Already, i felt the Tubescreamer was way way too loud. But Kai say keep it going. Alrighty. So we started our next song "I've Got A Feeling" by the Beatles. Yea it's written by them, but we were doing the Beck version. Catch the anime if u wanna find out. Episode 23-24. I'd say this song was much better compared to "One More Time" just cos everyone played what they are supposed to play. There's no rush, Guan's bass came in seamlessly, and my solos are just perfect, or so i thought. Robin came down when we're just starting the song, and he watched us. Said it was good, esp at the back when everything came together.
FYI, Robin's the lead guitarist of Rafe, the past yr winner of Power Jam. Yea, cool dude. And though he's younger than me, he's way past his yr in terms of thinking. Damn deep fella.
After all that noise-making, everyone went to grab a bite at BK. Yea it's tiring after a gig, even though it's just 2 songs. It just messes u up, at least for me.

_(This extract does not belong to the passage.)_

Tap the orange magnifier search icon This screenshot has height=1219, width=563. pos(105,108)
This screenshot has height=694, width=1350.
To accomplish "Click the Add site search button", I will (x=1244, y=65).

Super dehydrated. Fortunately a mushroom swiss double came along and saved the day. Good shit.
Rob and I then proceeded to WakeMeUpMusic to check out some gear. He's making me GAS yet again.. basket. Fortunately i dun really like the stuff WMUM carries, so yea the feelin ain't tt bad. Still prefer scouting Luthermusic for cheap deals. WMUM is just way too ex for me. Ended up chatting with the shop attendant for abt 2 hrs. Yea he plays in Set For Glory, some emo-punk band. (Heard of them, Joel?) They played in Baybeats, so i guess they are pretty big in the scene. Hanging out with rock stars man! And he's got a mean Gibson SG. I want a SG next. It's on my bday wishlist. Gather all ur friends and start saving!
Anyways yea it's fun. I lost my virgin gig to Power Jam. But i ain't regretting it. Would love to gig more next time definitely.
But with better songs.
Now i understand y u are still the person i run back to at the end of the day.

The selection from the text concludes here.